Pour nanna et les interessés
Patrimoine. On l'appelle Baba Aïchour
Le personnage est sorti d'une vieille légende populaire. Il s'appelle Baba Aïchour et il entend reprendre ce qui lui appartient : le rôlr de “père Noël des Marocains”. Une poignée de militantes font tout pour le ressusciter.
Mercredi 8 février, 18 heures. Un interminable flot de personnes meuble les rives du boulevard Mohammed V à Rabat. 40 000 curieux, adultes et enfants, défilent derrière la longue parade de Achoura, se frayant un chemin parmi les majorettes, les cavaliers de la Tbourida (fantasia), les Laâbate (chanteuses populaires) et les neggafate
(préparatrices de mariées), pour arriver au bout de la longue file de ce carnaval. Là, en première ligne, un vieux monsieur, installé au fond de sa calèche est l'objet de toutes les curiosités. A première vue, c'est un vieillard comme les autres, les rides profondément marquées, les tempes et la barbe grisonnantes, le ventre bedonnant, le geste lent et le verbe paresseux ; un simple vieillard qui aurait pu passer incognito parmi la foule, si ce n'était son accoutrement hautement coloré et folklorique. Désormais, tout ce beau monde se souviendra de son visage.

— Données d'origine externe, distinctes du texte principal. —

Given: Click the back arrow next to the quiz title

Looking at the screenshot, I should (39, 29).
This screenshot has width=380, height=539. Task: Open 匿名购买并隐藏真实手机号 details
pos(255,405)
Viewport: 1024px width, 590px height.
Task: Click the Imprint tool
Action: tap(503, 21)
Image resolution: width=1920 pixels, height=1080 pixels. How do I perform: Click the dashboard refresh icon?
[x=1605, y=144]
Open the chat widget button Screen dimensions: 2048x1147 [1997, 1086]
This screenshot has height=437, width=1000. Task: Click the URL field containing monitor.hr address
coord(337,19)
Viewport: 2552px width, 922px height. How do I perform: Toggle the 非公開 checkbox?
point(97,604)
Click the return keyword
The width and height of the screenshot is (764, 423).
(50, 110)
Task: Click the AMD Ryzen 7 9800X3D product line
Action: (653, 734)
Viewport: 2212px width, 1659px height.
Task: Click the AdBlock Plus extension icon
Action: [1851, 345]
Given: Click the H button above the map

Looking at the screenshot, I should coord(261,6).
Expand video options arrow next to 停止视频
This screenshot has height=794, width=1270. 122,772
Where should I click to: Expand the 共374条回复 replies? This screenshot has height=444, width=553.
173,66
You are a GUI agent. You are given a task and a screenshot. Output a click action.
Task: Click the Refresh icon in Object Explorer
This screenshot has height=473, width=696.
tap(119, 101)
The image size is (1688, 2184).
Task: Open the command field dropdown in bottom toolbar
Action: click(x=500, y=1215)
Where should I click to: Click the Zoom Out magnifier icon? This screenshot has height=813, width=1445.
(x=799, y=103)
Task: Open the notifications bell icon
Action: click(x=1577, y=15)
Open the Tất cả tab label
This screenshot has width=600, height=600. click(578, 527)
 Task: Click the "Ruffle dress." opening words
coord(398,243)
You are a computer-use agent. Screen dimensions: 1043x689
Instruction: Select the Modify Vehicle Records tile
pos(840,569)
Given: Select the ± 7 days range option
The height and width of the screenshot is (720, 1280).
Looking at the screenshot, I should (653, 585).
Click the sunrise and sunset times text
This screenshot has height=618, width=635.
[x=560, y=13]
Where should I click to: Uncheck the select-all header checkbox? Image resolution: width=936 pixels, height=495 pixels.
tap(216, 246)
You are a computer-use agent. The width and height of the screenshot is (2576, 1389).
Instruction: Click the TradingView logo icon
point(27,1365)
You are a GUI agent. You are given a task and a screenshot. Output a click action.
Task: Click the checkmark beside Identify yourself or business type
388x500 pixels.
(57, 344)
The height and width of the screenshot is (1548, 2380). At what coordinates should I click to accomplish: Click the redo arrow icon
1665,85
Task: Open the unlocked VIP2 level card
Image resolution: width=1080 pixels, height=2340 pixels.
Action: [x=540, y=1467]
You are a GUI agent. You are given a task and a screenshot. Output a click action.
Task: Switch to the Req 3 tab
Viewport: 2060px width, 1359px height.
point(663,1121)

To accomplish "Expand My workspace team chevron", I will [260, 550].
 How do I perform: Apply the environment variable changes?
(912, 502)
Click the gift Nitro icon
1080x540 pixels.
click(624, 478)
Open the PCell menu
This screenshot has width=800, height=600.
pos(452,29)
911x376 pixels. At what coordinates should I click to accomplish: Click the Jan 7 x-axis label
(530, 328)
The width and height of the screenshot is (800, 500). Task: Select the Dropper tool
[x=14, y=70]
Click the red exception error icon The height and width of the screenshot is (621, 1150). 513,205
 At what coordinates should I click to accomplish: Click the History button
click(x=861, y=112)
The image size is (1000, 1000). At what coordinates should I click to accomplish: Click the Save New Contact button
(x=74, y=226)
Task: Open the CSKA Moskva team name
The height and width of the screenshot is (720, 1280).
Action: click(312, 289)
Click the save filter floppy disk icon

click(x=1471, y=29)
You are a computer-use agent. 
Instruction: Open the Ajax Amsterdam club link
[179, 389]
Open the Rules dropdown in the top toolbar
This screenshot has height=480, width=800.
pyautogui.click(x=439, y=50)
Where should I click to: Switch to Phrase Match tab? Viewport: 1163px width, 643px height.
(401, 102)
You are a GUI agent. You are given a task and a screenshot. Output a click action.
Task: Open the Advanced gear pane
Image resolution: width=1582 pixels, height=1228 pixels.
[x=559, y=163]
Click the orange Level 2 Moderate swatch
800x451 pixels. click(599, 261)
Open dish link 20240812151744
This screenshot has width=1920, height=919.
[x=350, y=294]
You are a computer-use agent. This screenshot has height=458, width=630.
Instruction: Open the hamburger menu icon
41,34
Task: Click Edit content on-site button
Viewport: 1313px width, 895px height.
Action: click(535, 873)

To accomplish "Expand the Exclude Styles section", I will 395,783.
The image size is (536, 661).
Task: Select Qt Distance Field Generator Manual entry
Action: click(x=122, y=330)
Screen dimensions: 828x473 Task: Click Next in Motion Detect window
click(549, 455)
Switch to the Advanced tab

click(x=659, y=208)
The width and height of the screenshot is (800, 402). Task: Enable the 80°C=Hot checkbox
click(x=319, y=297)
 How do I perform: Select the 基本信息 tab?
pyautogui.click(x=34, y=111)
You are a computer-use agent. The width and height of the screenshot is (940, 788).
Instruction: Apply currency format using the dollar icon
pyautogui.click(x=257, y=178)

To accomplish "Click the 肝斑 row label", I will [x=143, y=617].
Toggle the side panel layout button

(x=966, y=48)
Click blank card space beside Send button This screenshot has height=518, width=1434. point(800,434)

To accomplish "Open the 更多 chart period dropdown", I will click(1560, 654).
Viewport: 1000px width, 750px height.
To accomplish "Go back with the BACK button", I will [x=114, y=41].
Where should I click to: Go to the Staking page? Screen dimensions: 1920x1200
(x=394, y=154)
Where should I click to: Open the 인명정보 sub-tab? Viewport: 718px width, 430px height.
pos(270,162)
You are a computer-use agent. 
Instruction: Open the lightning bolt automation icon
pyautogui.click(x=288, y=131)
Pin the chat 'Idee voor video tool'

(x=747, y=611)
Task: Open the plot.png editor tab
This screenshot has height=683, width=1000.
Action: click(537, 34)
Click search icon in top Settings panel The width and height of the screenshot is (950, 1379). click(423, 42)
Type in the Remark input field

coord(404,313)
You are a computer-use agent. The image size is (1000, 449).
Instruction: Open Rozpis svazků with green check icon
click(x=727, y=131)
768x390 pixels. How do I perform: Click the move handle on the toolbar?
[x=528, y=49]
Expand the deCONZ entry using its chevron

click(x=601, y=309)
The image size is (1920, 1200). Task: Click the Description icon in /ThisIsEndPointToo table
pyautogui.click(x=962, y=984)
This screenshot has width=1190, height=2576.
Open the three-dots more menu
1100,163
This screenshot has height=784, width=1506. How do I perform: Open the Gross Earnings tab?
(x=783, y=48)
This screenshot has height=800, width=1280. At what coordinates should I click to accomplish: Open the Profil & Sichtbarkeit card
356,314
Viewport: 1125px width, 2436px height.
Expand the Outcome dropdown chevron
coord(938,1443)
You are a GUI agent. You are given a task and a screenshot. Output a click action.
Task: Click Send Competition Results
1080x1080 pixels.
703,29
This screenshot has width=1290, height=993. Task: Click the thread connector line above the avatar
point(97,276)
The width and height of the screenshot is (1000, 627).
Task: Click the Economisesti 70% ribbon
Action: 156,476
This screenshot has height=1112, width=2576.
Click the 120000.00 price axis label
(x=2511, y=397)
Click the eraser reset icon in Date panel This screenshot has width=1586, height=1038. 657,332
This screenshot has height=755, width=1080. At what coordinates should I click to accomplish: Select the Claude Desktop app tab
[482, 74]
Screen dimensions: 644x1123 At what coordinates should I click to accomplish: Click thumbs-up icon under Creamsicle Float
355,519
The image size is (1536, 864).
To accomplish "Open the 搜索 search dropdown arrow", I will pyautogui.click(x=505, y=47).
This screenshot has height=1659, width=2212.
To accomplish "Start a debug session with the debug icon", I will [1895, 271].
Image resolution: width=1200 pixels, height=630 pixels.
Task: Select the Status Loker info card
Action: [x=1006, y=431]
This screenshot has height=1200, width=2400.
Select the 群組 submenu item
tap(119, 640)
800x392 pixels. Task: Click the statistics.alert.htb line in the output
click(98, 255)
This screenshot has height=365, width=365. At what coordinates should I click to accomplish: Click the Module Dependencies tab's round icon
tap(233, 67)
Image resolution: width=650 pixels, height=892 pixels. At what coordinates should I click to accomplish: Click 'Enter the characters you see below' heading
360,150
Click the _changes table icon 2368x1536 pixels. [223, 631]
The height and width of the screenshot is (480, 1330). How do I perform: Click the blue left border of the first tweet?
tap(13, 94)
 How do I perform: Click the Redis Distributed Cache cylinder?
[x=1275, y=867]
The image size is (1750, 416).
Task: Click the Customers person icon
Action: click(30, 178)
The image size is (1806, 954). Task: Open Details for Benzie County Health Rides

Il s'appelle “Baba Aïchour”.
Un spot télé, diffusé depuis quelques jours, a annoncé son arrivée aux enfants de Rabat et de sa région. Un personnage sorti du fin fond de la mémoire populaire, mi-réel, mi- imaginaire, une sorte de père Noël version marocaine. La coutume séculaire veut que tous les ans, à la veille de Achoura, son apparition ouvre les festivités. Autour de la chouala (feu de camp), il réunit les enfants, leur raconte les vieilles histoires d'usage à cette occasion, leur offre friandises et cadeaux et les invite à chanter pour lui. Mais Baba Aïchour avait disparu depuis près d'un siècle et n'était pas près de ressusciter avant que l'association Contes'Act n'ait eu l'idée de le sortir de l'oubli, de le dépoussiérer, de le re-lifter et de le remettre sur le marché de la culture populaire. Sur le marché tout court, à dire vrai. Car en réinventant Baba Aïchour, les fourmis de Contes'Act avaient leur petite idée derrière la tête. Elle tient en une phrase : faire concurrence au père Noël. “Tous les ans à Noël, on nous sert la même chanson. D'un côté, les conservateurs qui crient à l'acculturation, de l'autre, des enfants, mais aussi des adultes qui ne demandent qu'à faire la fête, justifie la instigatrice de l'idée, Najima Thay Thay. Avec Baba Aïchour, nous avons trouvé un bon compromis. On préserve une partie de notre patrimoine en l'actualisant. On réapprend à faire la fête, mais à la marocaine. Et surtout, on propose une opportunité commerciale tout aussi valable que celle du père Noël”, poursuit Thay Thay, mi-amusée, mi-fière. Belle trouvaille, très ambitieuse aussi, mais parfaitement réalisable en fin de compte. Car au fond, la seule chose qui différencie Saint Nicolas alias père Noël et Baba Aïchour, ce sont le costume et les millions de dollars engagés en communication et en campagnes de pub.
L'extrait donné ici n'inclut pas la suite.